Greybull has also acquired 90% ownership interest in Monarch, with the remaining 10% passing to the Group’s defined pension scheme and ultimately the Pension Protection Fund (PPF).
Meanwhile, the UK Civil Aviation Authority has renewed the Group’s ATOL licence.
Greybull has stated that it will provide significant capital to Monarch in order to grow the Group and build on its long-established heritage and trusted brand name.
Under the leadership of new chief executive Andrew Swaffield, Monarch has undertaken a comprehensive strategic review of all areas of the business, from operations to ownership and financing. The review aimed to create the optimum structure to realise the significant opportunity to build on Monarch’s respected brand and distinctive offer to its customers in the European scheduled leisure carrier market.

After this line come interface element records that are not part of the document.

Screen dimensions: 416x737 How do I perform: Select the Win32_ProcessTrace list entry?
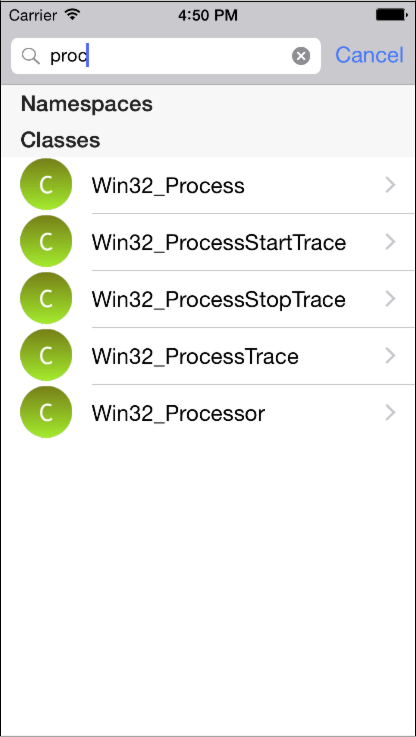click(x=208, y=356)
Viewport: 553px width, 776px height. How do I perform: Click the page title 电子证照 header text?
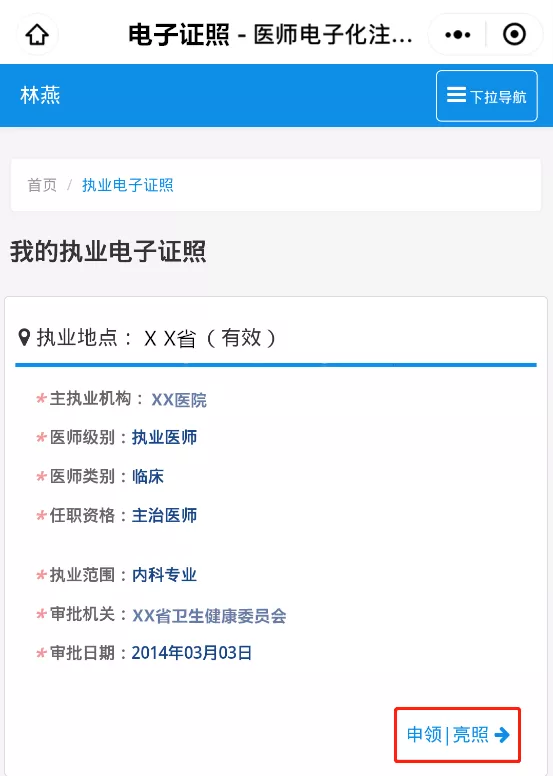[178, 35]
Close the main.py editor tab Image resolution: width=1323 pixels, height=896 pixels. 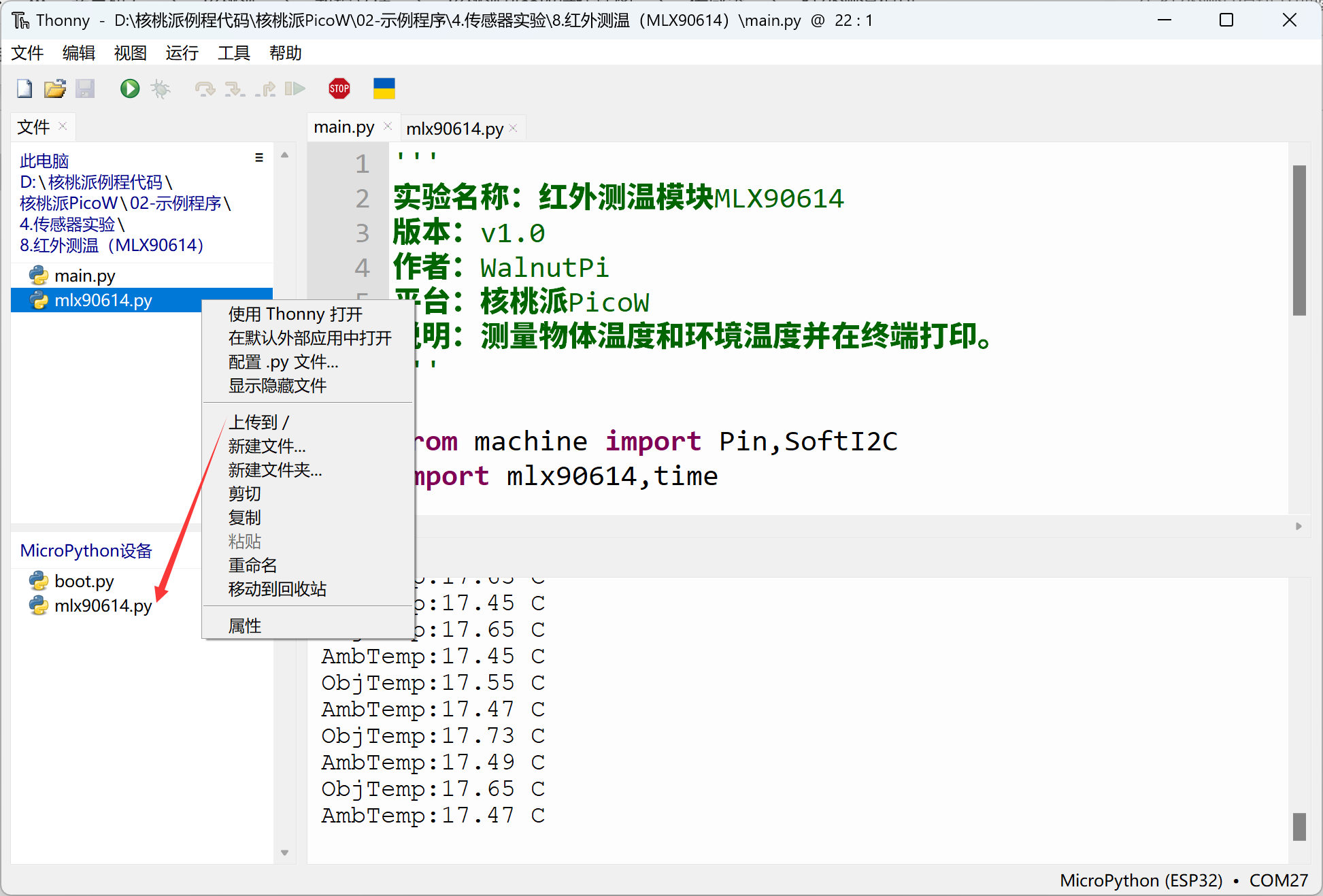[x=388, y=126]
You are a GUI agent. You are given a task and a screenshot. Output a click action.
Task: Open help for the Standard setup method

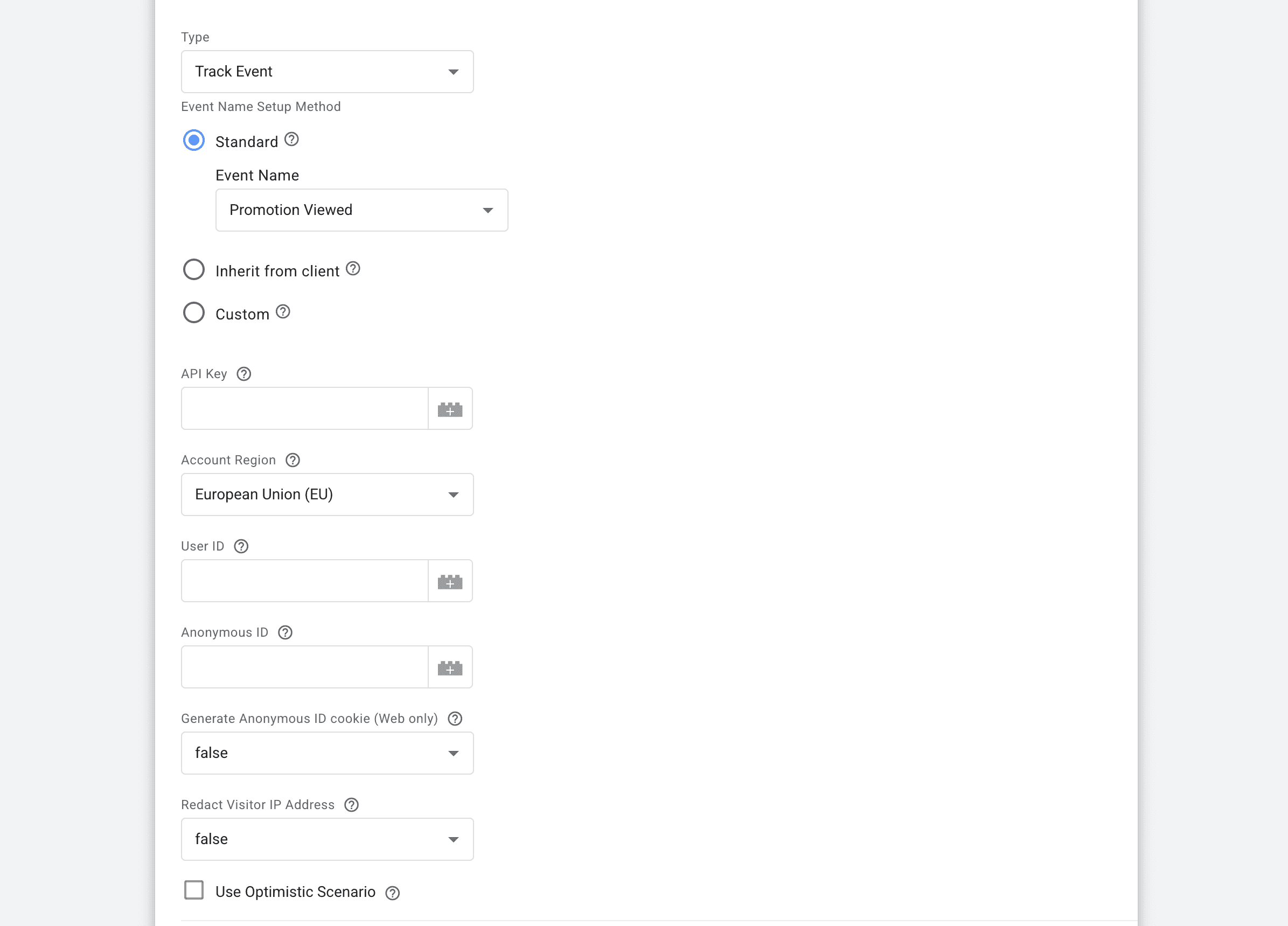[x=291, y=139]
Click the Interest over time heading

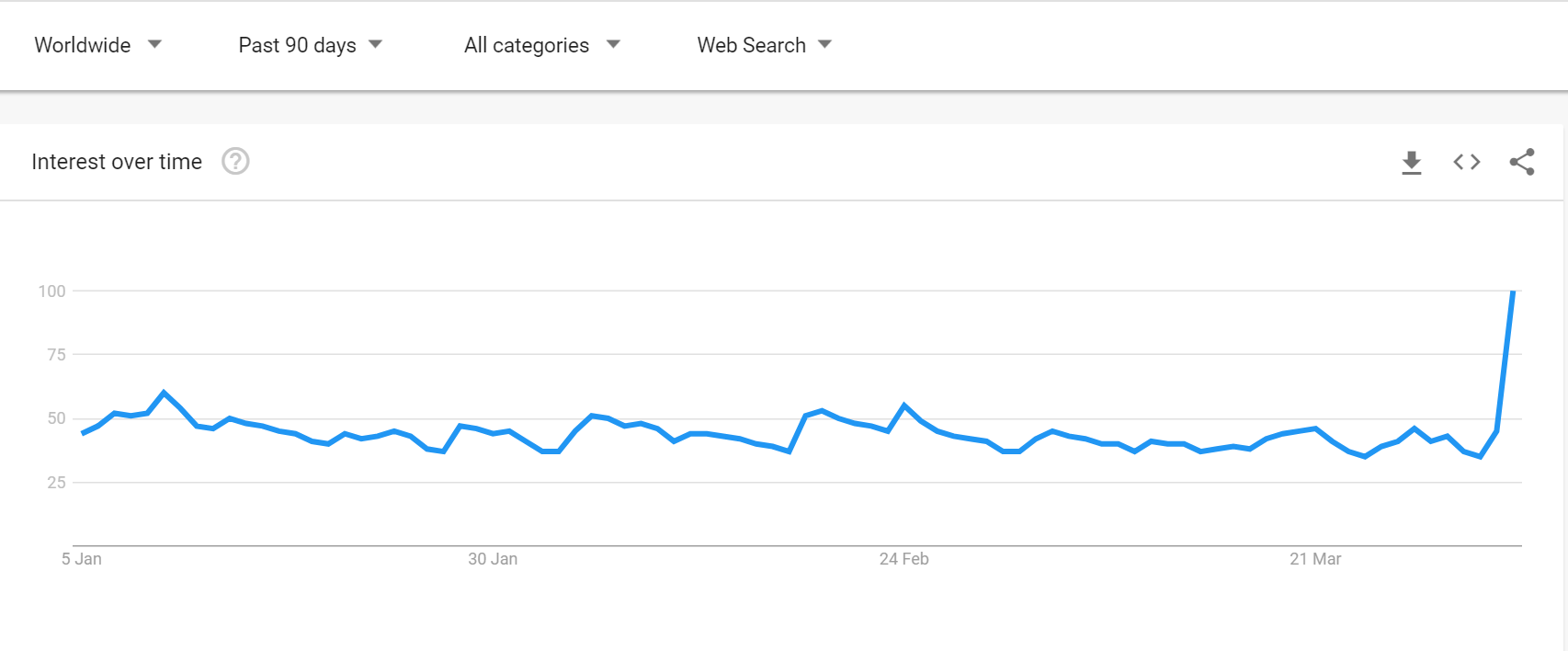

The main outcomes of Monarch’s strategic review and restructuring, which have led to the successful transaction with Greybull, are: optimisation of the fleet from 42 to 34 aircraft, and revised agreements with lessors to either mark-to-market or early return of 10 aircraft from the current fleet; the securing of a new Boeing fleet order for 30 737 MAX 8 aircraft with deliveries from 2018 to 2020; ending both long-haul and charter flying by April 2015; an airline network to specialise in Monarch’s ‘heartland’ of scheduled short-haul European leisure routes, with increased average frequencies, aircraft utilisation, productivity and profitability; to focus on five UK airport bases – London Gatwick, Manchester, Birmingham, London Luton and Leeds-Bradford – and the closure of East Midlands from summer 2015.

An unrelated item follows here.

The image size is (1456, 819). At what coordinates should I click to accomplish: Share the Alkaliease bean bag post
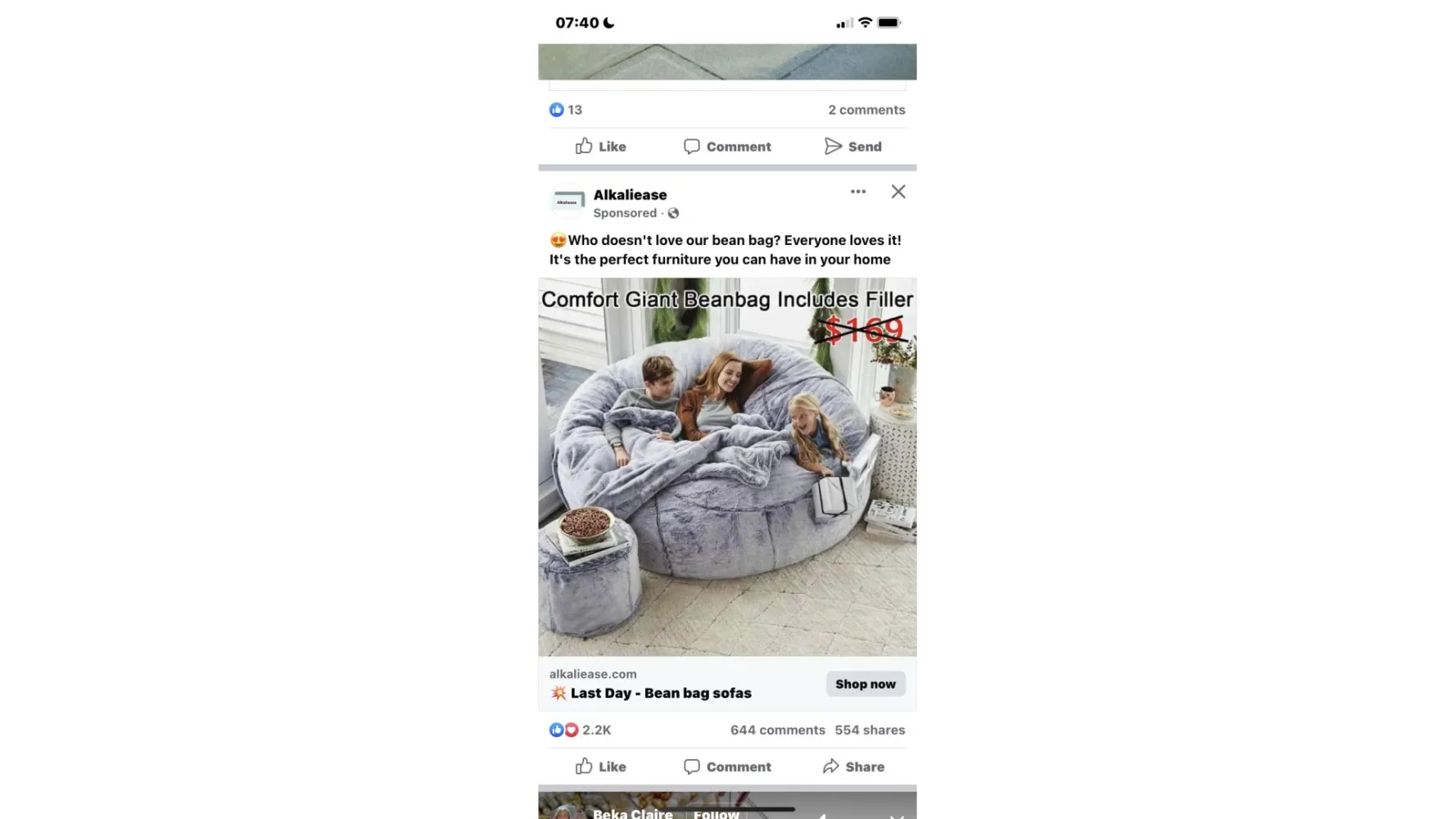pyautogui.click(x=853, y=767)
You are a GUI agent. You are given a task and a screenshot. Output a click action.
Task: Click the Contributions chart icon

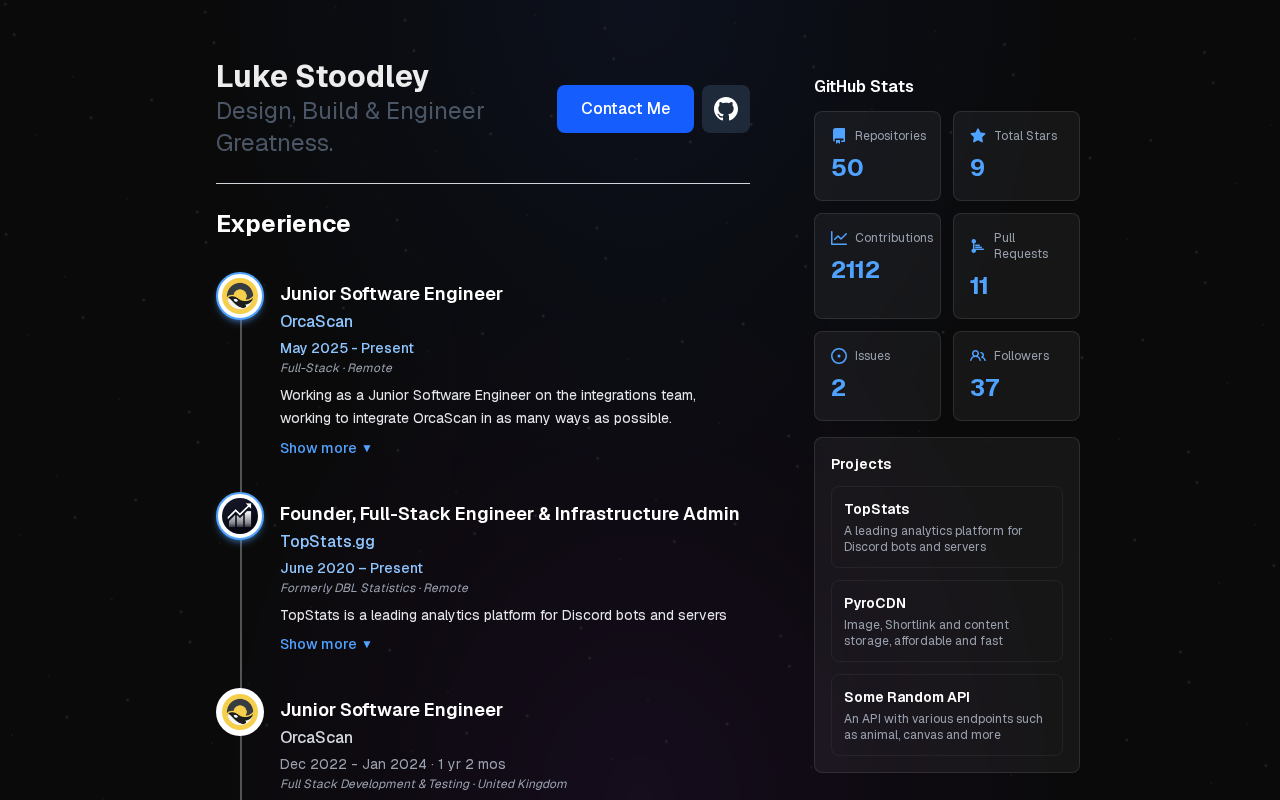click(x=839, y=238)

Other outcomes include: material concessions agreed with employees across the Group to enable the successful restructuring, including reductions in pay of up to 30%, with more than 90% of unionised staff voting to accept changes, and some 700 redundancies, two-thirds of which were voluntary; the reduction of the Group’s operating cost base, in line with other low-fare airlines, and increased efficiencies across the business; and finally the resolution of the Group’s pension deficit through agreement with the Pensions Regulator, PPF and the Trustee of the Monarch Airlines Limited Retirement Benefits Plan which will result in the Plan being assessed for entry into the PPF. The PPF would then hold a 10% stake in the Group, in line with its principles in restructurings such as this. The Pensions Regulator has cleared the restructuring.
Monarch Group CEO, Andrew Swaffield, remarked, “I am delighted to welcome the Greybull team as the new owners of the Monarch Group. We have a shared vision for the strategic direction and prospects for the business, and I am looking forward to working with them to implement the exciting plans for building our future. I would personally like to thank all Monarch employees who have been hugely supportive of the initiatives which were essential to complete this transaction. I am very proud to be leading such a team – together we will be building a great future for the Group.”